__About this task__: A faithful copy of the listing below is needed, with its pictures left out.

__Data for the task__:
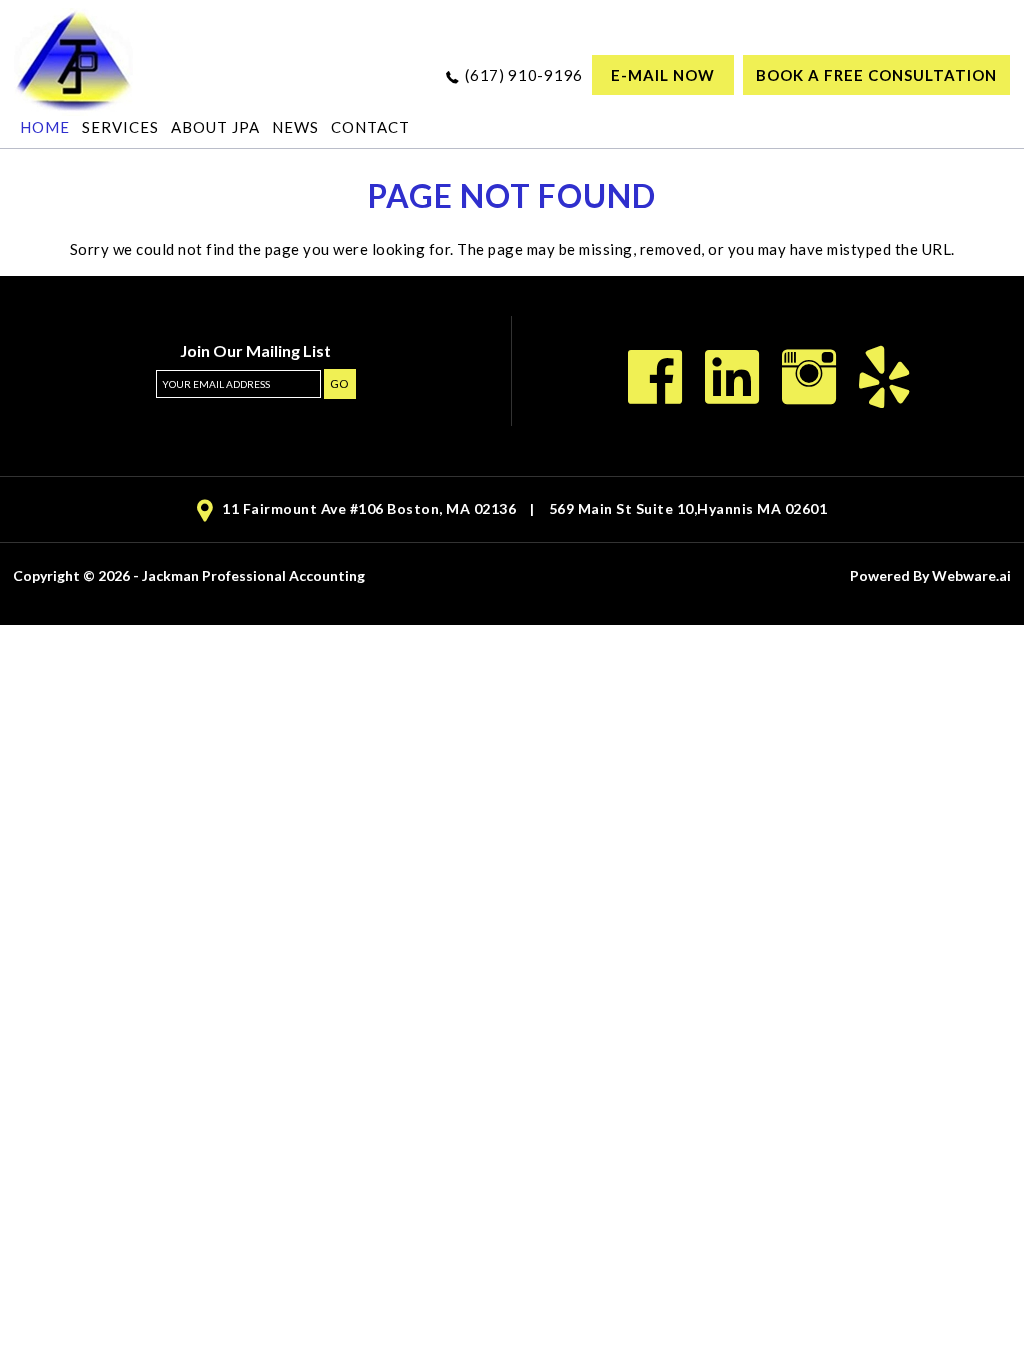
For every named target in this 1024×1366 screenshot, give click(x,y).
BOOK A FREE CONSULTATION (876, 75)
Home (45, 127)
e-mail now (663, 75)
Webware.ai (971, 575)
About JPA (215, 127)
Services (120, 127)
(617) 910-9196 (524, 75)
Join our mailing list (255, 351)
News (295, 127)
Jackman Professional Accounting (253, 575)
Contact (370, 127)
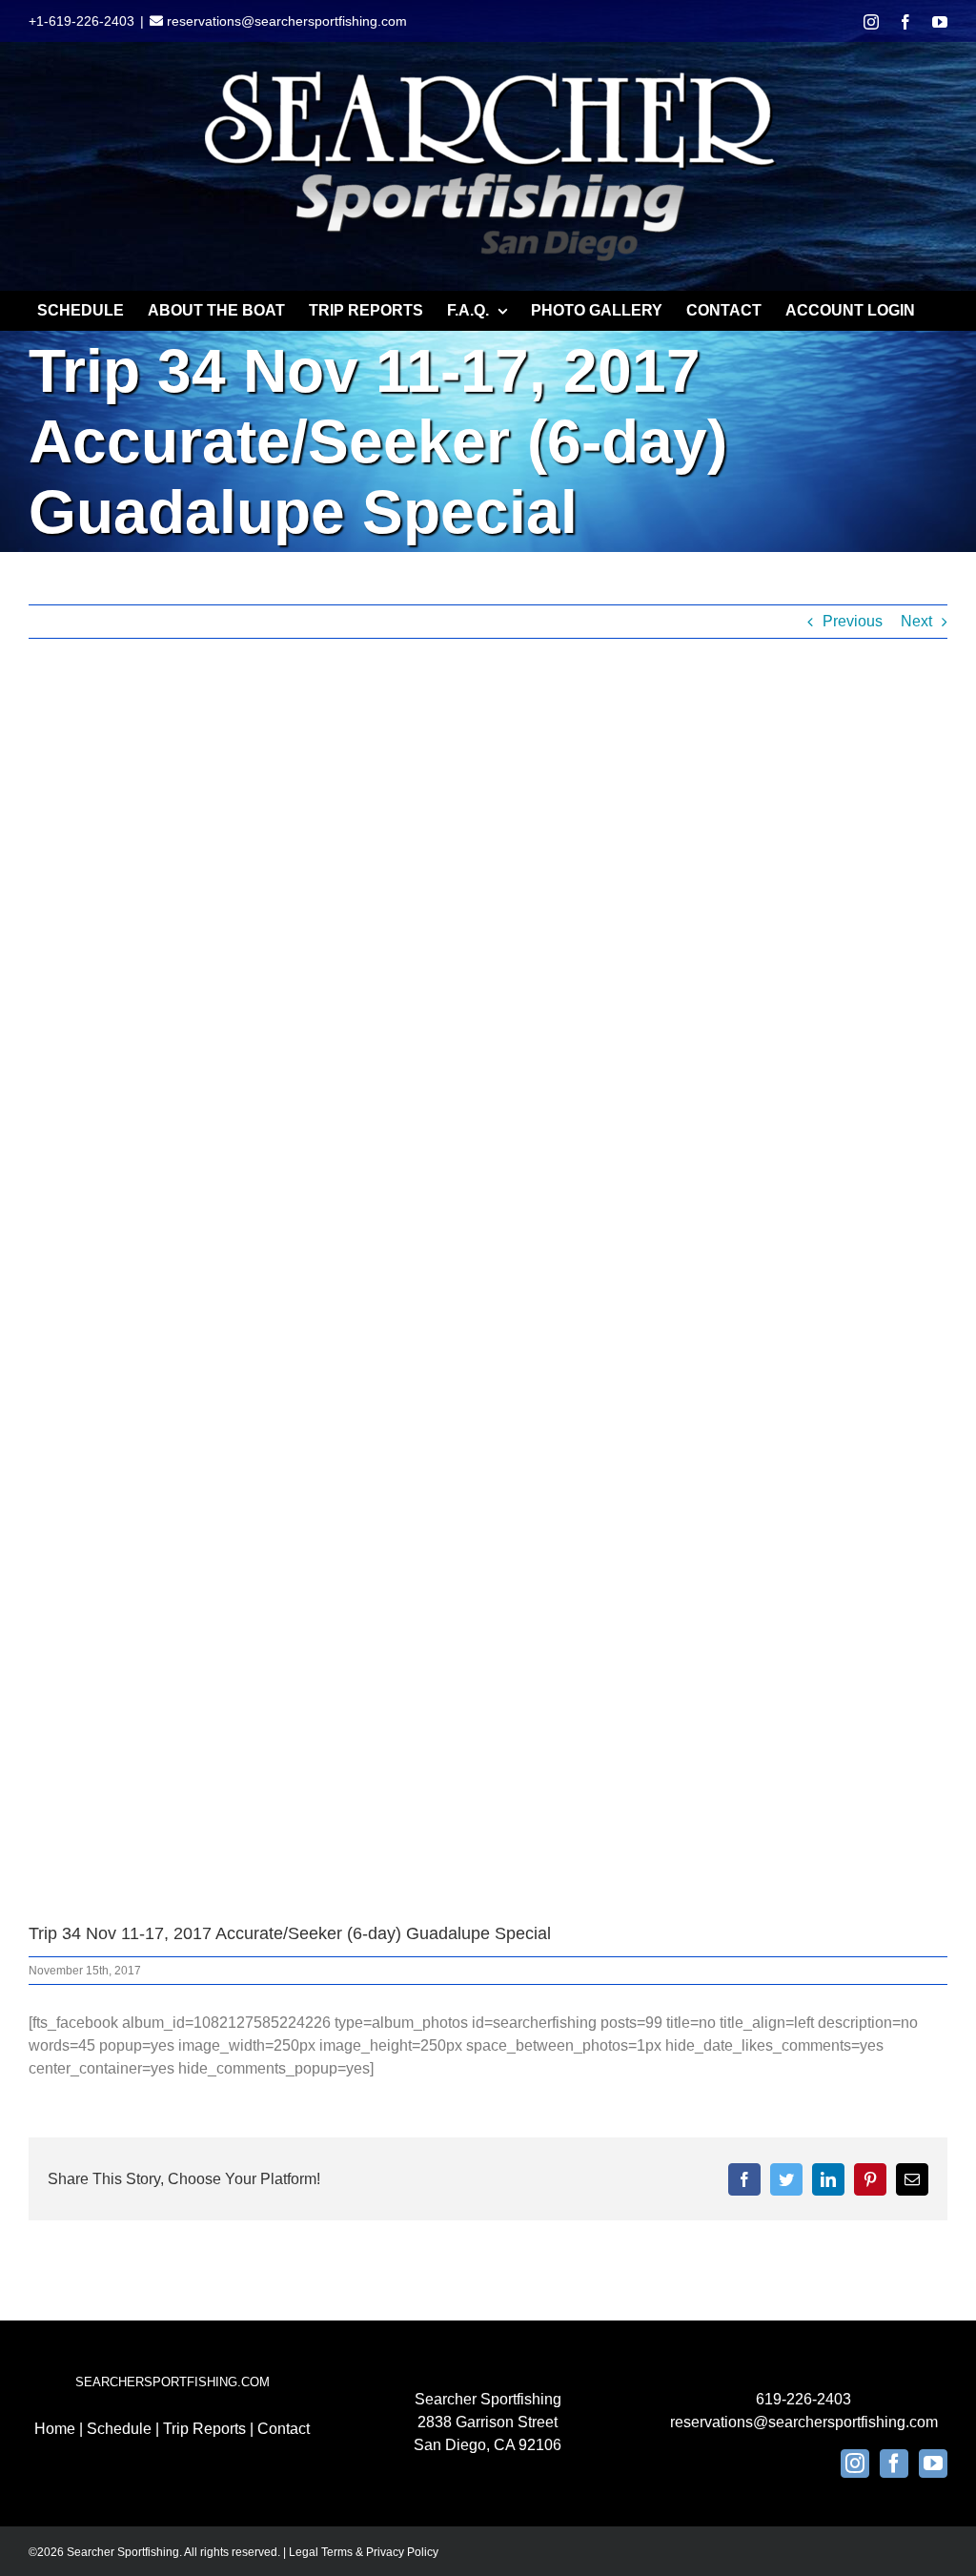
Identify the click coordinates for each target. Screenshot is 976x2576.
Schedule (119, 2429)
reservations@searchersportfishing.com (285, 21)
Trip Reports (204, 2429)
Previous (853, 621)
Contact (283, 2429)
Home (54, 2429)
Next (916, 621)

__Written response__:
For every named target in this 1024×1366 screenshot, give click(x,y).
BOOK A FREE CONSULTATION (876, 75)
Home (45, 127)
e-mail now (663, 75)
Webware.ai (971, 575)
About JPA (215, 127)
Services (120, 127)
(617) 910-9196 (524, 75)
Join our mailing list (255, 351)
News (295, 127)
Jackman Professional Accounting (253, 575)
Contact (370, 127)
Identify the click coordinates for each target. Screenshot is 976x2576.
Schedule (119, 2429)
reservations@searchersportfishing.com (285, 21)
Trip Reports (204, 2429)
Previous (853, 621)
Contact (283, 2429)
Home (54, 2429)
Next (916, 621)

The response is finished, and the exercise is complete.